The essence of technology has not one but two aspects, an aspect which explains the functional constitution of technical objects and subjects, which I call the "primary instrumentalization," and another aspect, the "secondary instrumentalization," focused on the realization of the constituted objects and subjects in actual networks and devices. (202)
To reconstitute natural objects as technical objects, they must be "de-worlded," artificially separated from the context in which they are originally found so as to be integrated to a technical system. The isolation of the object exposes it to a utilitarian evaluation. [. . .] Nature is fragmented into bits and pieces that appear as technically useful after being abstracted from all specific contexts. (203)
The undetermination of technological development leaves room for social interests and values to participate in this process. As decontextualized elements are combined, these interests and values assign functions, orient choices and insure congruence between technology and society. The essence of technology thus includes a secondary level that wokrs with dimensions of reality from which the primary instrumentation abstracts. (205)
The subject is just as deeply engaged as the object--Newton is vindicated--but in a different register. The doer is transformed by its acts. . . . These human attributes of the technical subject define it at the deepest levels, physically, as a person, and as a member of a community of people engaged in similar activities. "Vocation" is the best term we have for this reverse impact of tools on their users. (206)
The technical always already incorporates the social in its structure. Technology responds to social demands not through regression but through another type of change essentialism overlooks. In this process, design internalizes social constraints, condensing technical and social relations. We can still make an analytic distinction between, for example, the aesthetic form and the technical function of a streamlined vehicle, but no real distinction exists, any more than in the case of Heidegger's famous chalice. This is not a question of mere packaging or extrinsic influences; the design and functioning of the device is affected. (210)
In everyday practical affairs, technology presents itself to use first and foremost through its function. We encounter it as essentially oriented toward a use. Of course we are aware of devices as physical objects possessing many qualities that have nothing to do with function, for example, beauty or ugliness, but we tend to see these as inessential. (211)
It is obvious that a fuller picture of technology is conveyed by studying the social role of the technical object and the lifestyles it makes possible. That picture places the abstract notion of "function" in its concrete social context. Then it becomes clear that what we describe in functional language as a device is equally describable in social language as the objectification of a norm or of a symbolic content. (212-3)
To reduce technology to a device and the device to the laws of its operation is somehow obvious, but it is a typical fallacy of misplaced concreteness. Just as the parts of a clockwork mechanism lack true independence as such, even though they can be disassembled and identified as separate things, so technologies are not truly independent of the social world. That would is not merely an external environment; it traverses them with meaning. (213)

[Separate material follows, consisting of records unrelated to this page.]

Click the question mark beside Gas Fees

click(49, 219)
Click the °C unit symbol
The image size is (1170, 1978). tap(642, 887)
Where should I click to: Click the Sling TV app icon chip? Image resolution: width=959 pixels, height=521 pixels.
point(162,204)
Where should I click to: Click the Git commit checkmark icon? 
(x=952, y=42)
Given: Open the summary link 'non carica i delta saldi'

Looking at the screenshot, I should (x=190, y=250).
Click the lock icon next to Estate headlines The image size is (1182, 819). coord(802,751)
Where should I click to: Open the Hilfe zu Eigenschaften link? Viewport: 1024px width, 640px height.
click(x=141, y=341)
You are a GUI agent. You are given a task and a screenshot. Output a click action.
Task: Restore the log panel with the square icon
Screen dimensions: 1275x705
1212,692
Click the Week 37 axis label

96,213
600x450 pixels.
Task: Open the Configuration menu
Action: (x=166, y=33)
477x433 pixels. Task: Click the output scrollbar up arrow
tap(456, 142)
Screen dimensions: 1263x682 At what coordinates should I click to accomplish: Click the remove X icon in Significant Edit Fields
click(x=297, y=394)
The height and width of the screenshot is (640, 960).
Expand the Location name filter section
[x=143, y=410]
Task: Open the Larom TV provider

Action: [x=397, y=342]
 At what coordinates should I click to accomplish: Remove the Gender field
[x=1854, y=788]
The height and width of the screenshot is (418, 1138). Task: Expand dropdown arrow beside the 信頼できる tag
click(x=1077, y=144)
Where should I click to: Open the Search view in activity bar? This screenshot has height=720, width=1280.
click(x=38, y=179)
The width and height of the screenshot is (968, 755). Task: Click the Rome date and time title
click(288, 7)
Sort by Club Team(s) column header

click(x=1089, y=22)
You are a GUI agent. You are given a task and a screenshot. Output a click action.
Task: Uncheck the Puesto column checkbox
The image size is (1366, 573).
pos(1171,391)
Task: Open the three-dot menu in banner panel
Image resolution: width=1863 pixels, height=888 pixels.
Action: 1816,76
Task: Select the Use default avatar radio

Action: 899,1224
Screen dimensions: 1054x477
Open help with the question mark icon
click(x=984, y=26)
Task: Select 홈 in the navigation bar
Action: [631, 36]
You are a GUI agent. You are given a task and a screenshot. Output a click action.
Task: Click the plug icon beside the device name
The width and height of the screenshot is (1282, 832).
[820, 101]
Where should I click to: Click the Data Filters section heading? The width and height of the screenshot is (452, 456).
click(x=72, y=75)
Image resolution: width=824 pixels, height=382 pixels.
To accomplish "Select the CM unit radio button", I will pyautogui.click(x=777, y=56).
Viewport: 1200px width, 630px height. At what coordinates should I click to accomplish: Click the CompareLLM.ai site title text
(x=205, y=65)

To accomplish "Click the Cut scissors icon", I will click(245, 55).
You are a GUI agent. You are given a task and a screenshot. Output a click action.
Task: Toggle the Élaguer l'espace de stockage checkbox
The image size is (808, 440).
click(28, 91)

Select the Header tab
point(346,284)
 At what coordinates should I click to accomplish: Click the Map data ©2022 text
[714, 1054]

A general return to craft labor is impracticable, but is deskilling the last word in technical progress? It turns out that work can be redesigned to take advantage of human intelligence and skill. There is a theoretical tradition going back to Marx to which Simondon also belongs, which argues that technological advance can integrate human and machine, drawing on the full range of workers' intellectual as well as physical capacities. (219)
- Thinking of advances we've made in the past 150 years because we didn't have to spend all our time farming.
The theory of concretization offers a better account of the bias of technology than substantivism. This bias is not determined once and for all by the essentialized primary instrumentalization but also has a complex social dimension. To be sure, technology may enframe and colonize; but it may also liberate repressed potentialities of the lifeworld that would otherwise have remained submerged. It is thus essentially ambivalent, available for very different types of development. (222)
To Marx, overcoming capitalism meant not just ending economic injustices and crises, but also democratizing technical systems, bringing them under the control of the workers they enroll. This change would release technology from the grip of capitalist imperatives to a different development. Whatever our view of Marxism, a conception of technology open to a wider range of values remains essential to any real break with "technological thinking." (224)
But unexpected struggles over issues such as nuclear power, access to experimental treatment, and user participation in computer design remind us that the technological future is by no means predetermined. The very existence of these struggles suggests the possibility of a chance in the form of technical rationality. They prefigure a general reconstruction of modernity in which technology gathers a world to itself rather than reducing its natural, human and social environment to mere resources. (224)
In that future technology is not a fate one must chose for or against, but a challenge to political and social creativity. (225)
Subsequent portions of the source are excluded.